Your assignment: Using "image" as the search string, find the matching lines below and copy them.

Exercise input:

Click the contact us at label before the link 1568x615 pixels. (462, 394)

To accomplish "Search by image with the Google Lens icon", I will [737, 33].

...

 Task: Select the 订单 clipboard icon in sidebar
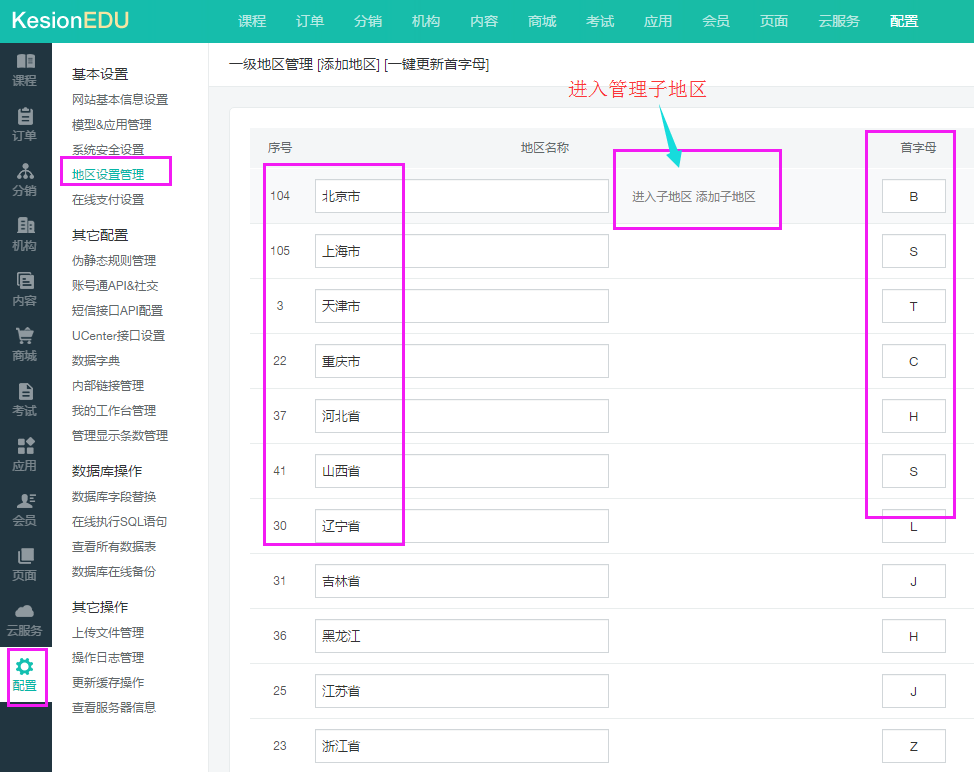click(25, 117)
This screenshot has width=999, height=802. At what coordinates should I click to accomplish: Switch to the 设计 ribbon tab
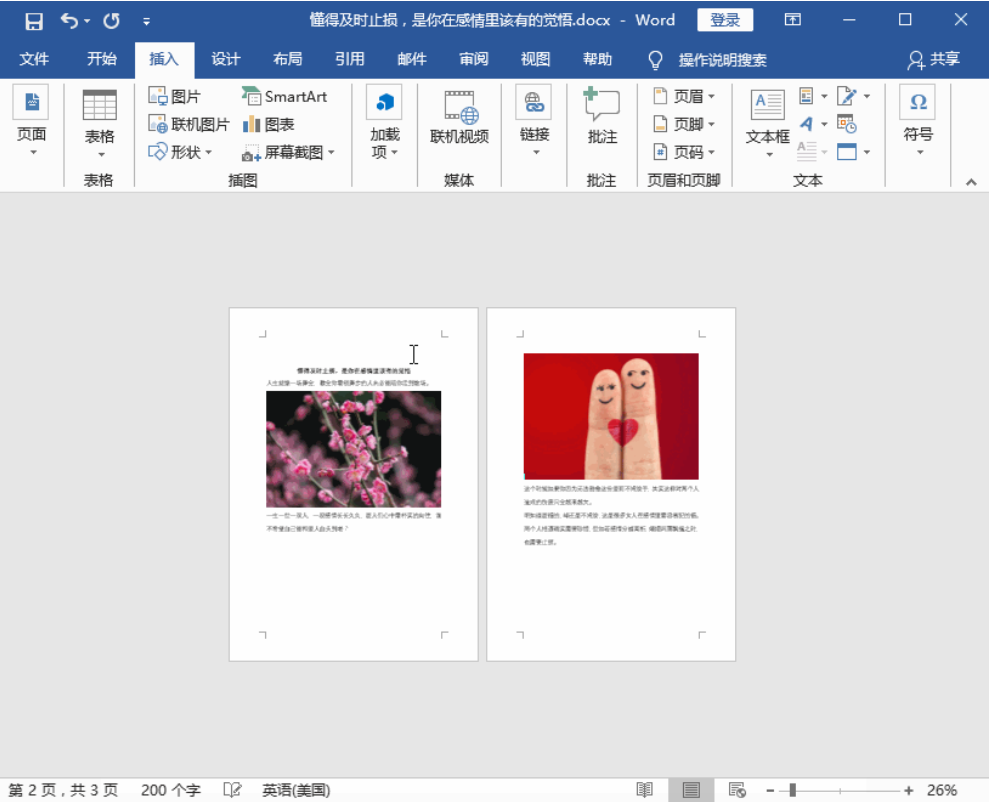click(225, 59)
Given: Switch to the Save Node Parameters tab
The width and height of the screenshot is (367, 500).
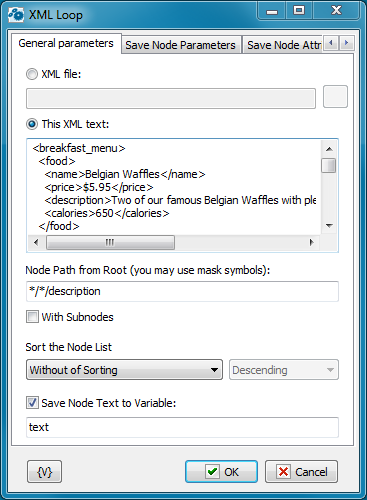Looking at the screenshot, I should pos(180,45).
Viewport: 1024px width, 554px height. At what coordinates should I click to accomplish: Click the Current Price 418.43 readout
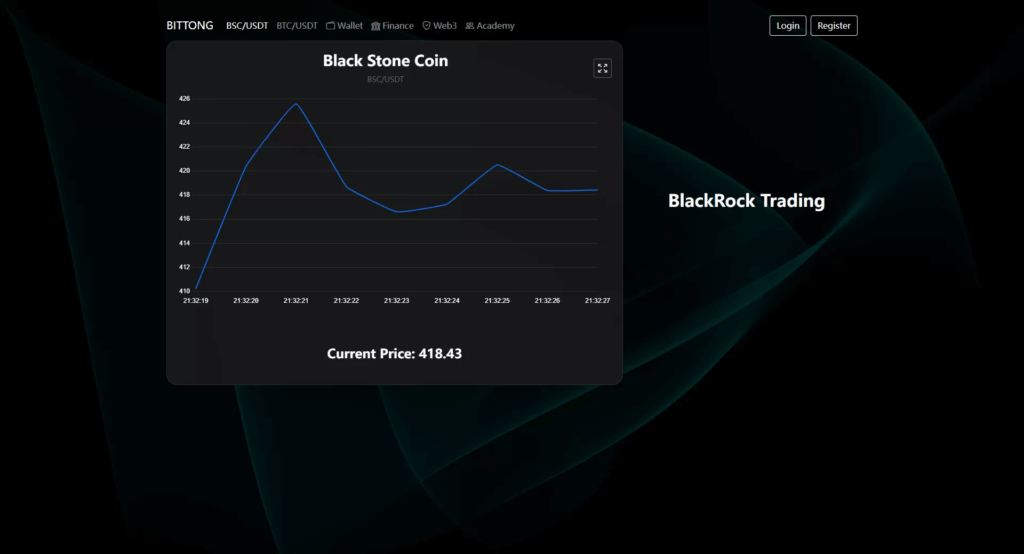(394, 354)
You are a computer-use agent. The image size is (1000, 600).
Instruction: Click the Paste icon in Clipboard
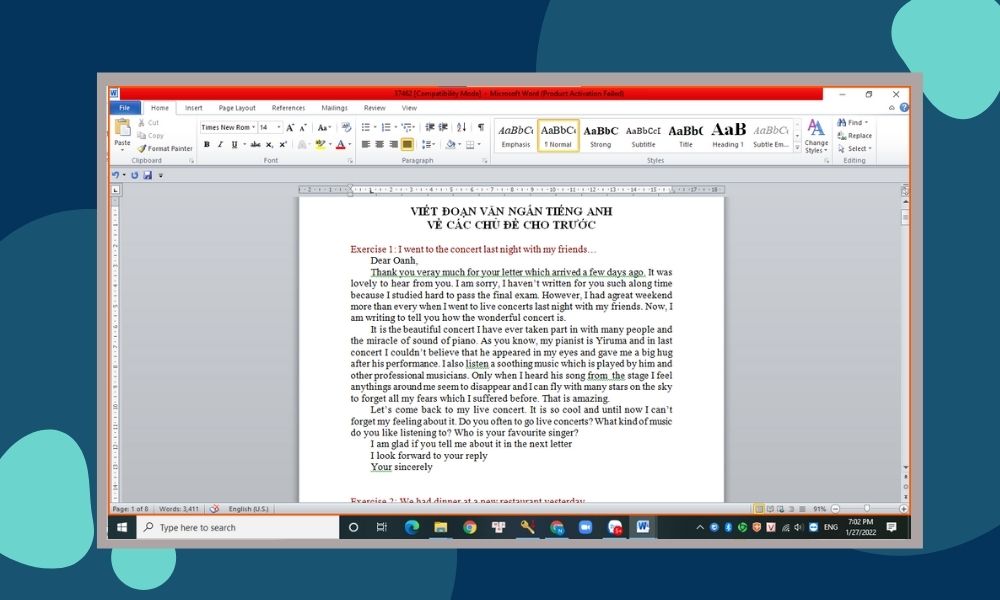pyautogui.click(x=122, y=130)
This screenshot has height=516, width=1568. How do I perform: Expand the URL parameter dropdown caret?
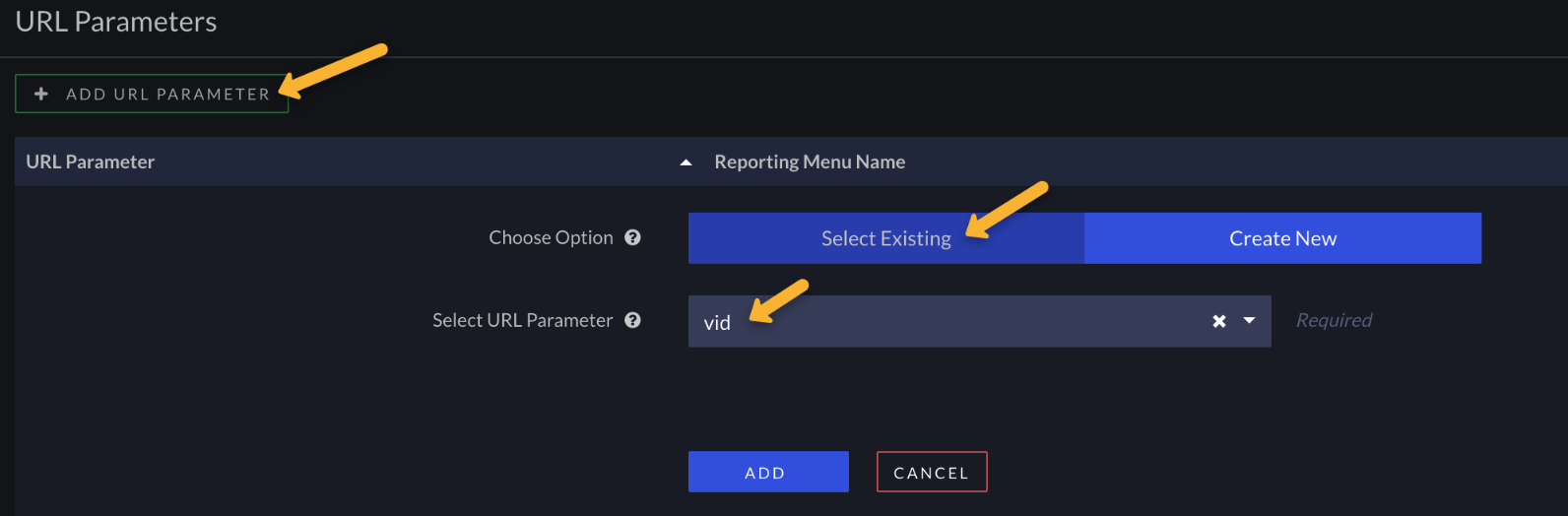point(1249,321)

Written reply:
To accomplish "Search by image with the Google Lens icon", I will [737, 33].
You are a computer-use agent. The image size is (1000, 600).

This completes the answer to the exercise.